**Work to complete:** Every record should be written out exactly, with the pictures left out.

**Data shown:**
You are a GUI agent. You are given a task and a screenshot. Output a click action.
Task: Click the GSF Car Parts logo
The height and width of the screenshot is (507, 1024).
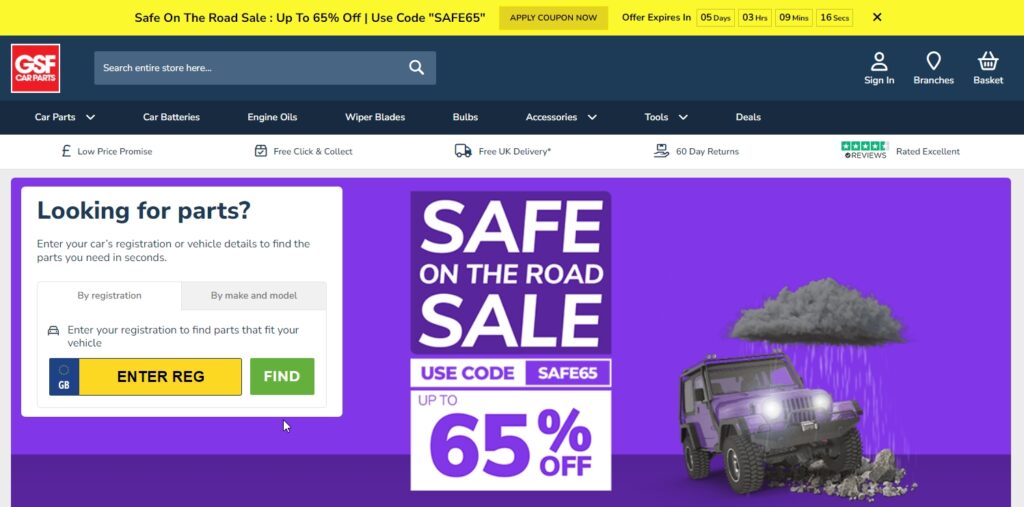coord(35,68)
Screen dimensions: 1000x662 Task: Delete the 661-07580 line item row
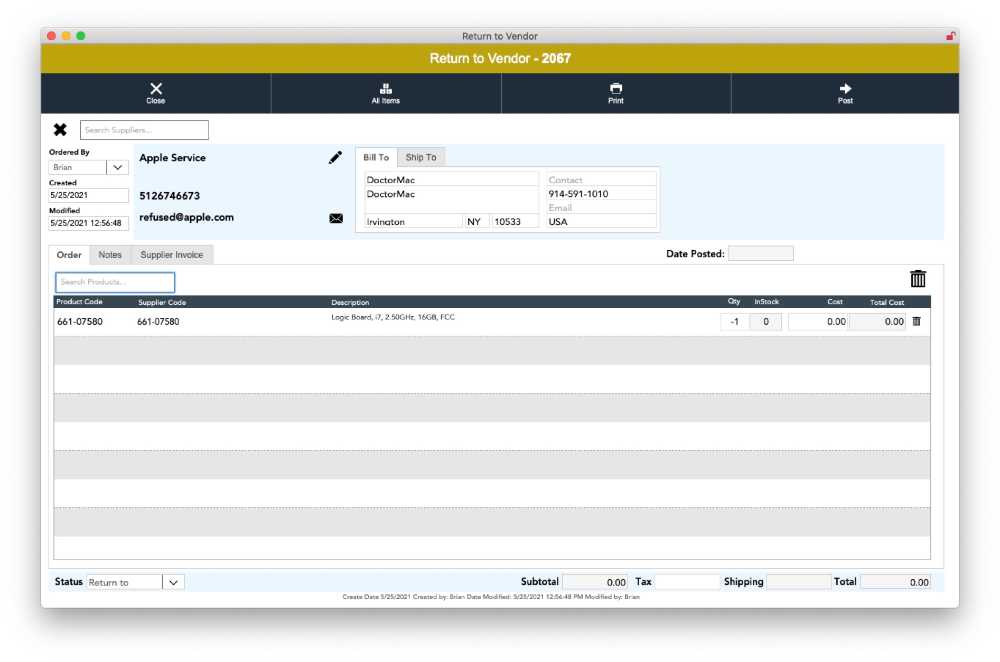(916, 321)
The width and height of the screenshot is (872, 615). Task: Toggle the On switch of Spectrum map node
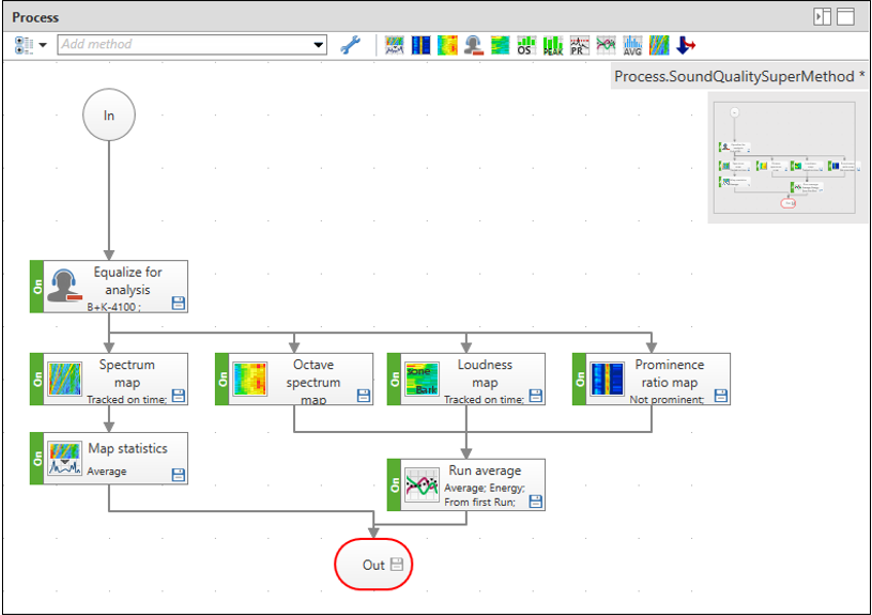[x=37, y=379]
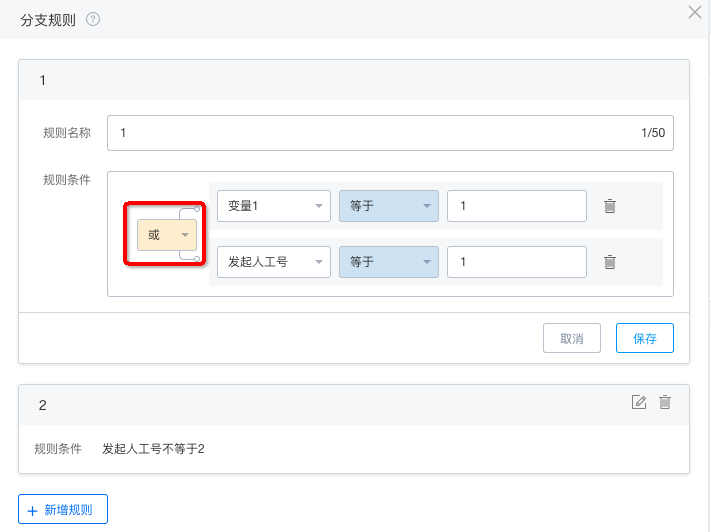Viewport: 711px width, 532px height.
Task: Delete the 发起人工号 condition row
Action: pyautogui.click(x=610, y=262)
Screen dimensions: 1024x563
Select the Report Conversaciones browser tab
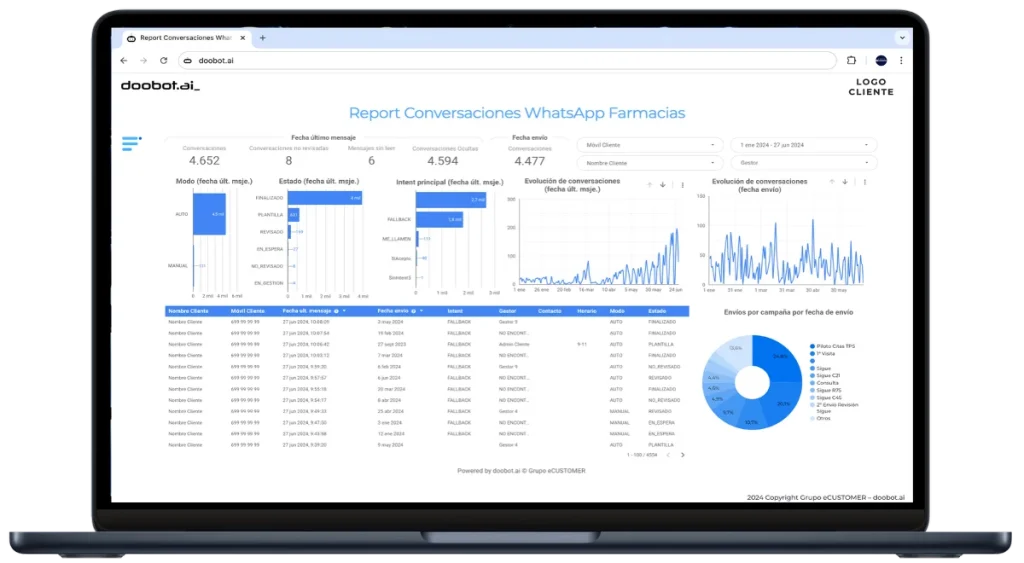(x=185, y=38)
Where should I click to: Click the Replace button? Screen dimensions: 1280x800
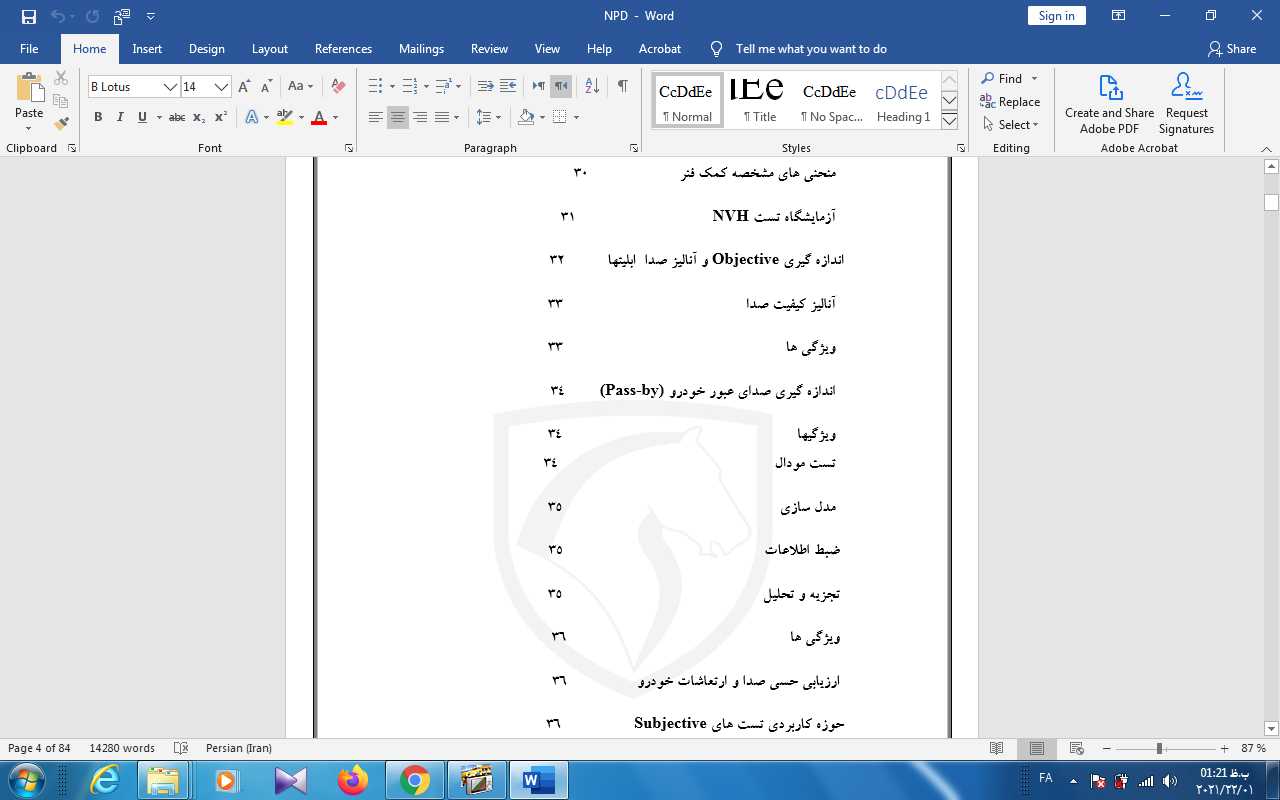point(1010,102)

**Result:**
You are a GUI agent. You are given a task and a screenshot. Output a click action.
Task: Click the GSF Car Parts logo
The height and width of the screenshot is (507, 1024).
coord(35,68)
Screen dimensions: 1000x662 Task: Delete the 661-07580 line item row
(916, 321)
The width and height of the screenshot is (872, 615). Task: Toggle the On switch of Spectrum map node
[x=37, y=379]
Viewport: 711px width, 532px height.
Task: Delete the 发起人工号 condition row
Action: pyautogui.click(x=610, y=262)
Screen dimensions: 1024x563
Select the Report Conversaciones browser tab
(x=185, y=38)
Where should I click to: Click the Replace button? Screen dimensions: 1280x800
point(1010,102)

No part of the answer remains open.